Parece, pois, defensável, respeitados os princípios enunciados no artigo 57.º/1 da CRA, que a compressão do direito à honra de figuras públicas, quando lhes sejam imputados factos verdadeiros ou a seu respeito emitidos juízos de valor fundados na verdade, se justifica perante vários bens e interesses constitucionalmente protegidos, como sejam, por exemplo: a defesa da probidade pública, bem contrário à corrupção, arts. 129.º e 75.º da CRA; a construção de uma sociedade justa (art. 1.º da CRA) e de igualdade (art. 23.º da CRA), contrária à promoção da distribuição de oportunidades e bens com base no nepotismo, filiação partidária, laços familiares, com violação do princípio da igualdade, art. 23.º da CRA; direito de participação na solução dos problemas nacionais, art. 21.º/l e 52.º da CRA; direito de denúncia, art. 73.º da CRA, para protecção do Estado democrático e do Estado de direito (art. 2.º da CRA); liberdade de expressão, art. 40.º da CRA.

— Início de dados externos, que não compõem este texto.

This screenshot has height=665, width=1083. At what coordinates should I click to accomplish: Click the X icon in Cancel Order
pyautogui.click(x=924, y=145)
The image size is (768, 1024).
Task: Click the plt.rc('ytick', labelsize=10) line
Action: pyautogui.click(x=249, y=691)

Para a resolução do problema das colisões entre direitos ou restrições de direitos, em sede dos tribunais, devem ser usados os critérios constitucionalmente positivados. Segundo o ordenamento jurídico-constitucional angolano devem ser usados o princípio da necessidade, o princípio da proporcionalidade, o princípio da razoabilidade, o princípio da salvaguarda de outros direitos e o princípio da salvaguarda de interesses constitucionalmente protegidos (art. 57.º/1 da CRA). Esses princípios devem ser usados, nos casos concretos a resolver pelos tribunais, através da técnica da ponderação dos bens em causa, para ver qual deles nessa situação concreta deve prevalecer, se não for de todo possível preservar o máximo possível de cada um desses bens ao mesmo tempo, em função daqueles critérios constitucionalmente estabelecidos.

Em conclusão, a denúncia de factos verdadeiros e de interesse público sobrepõem-se ao direito à honra dos agentes públicos.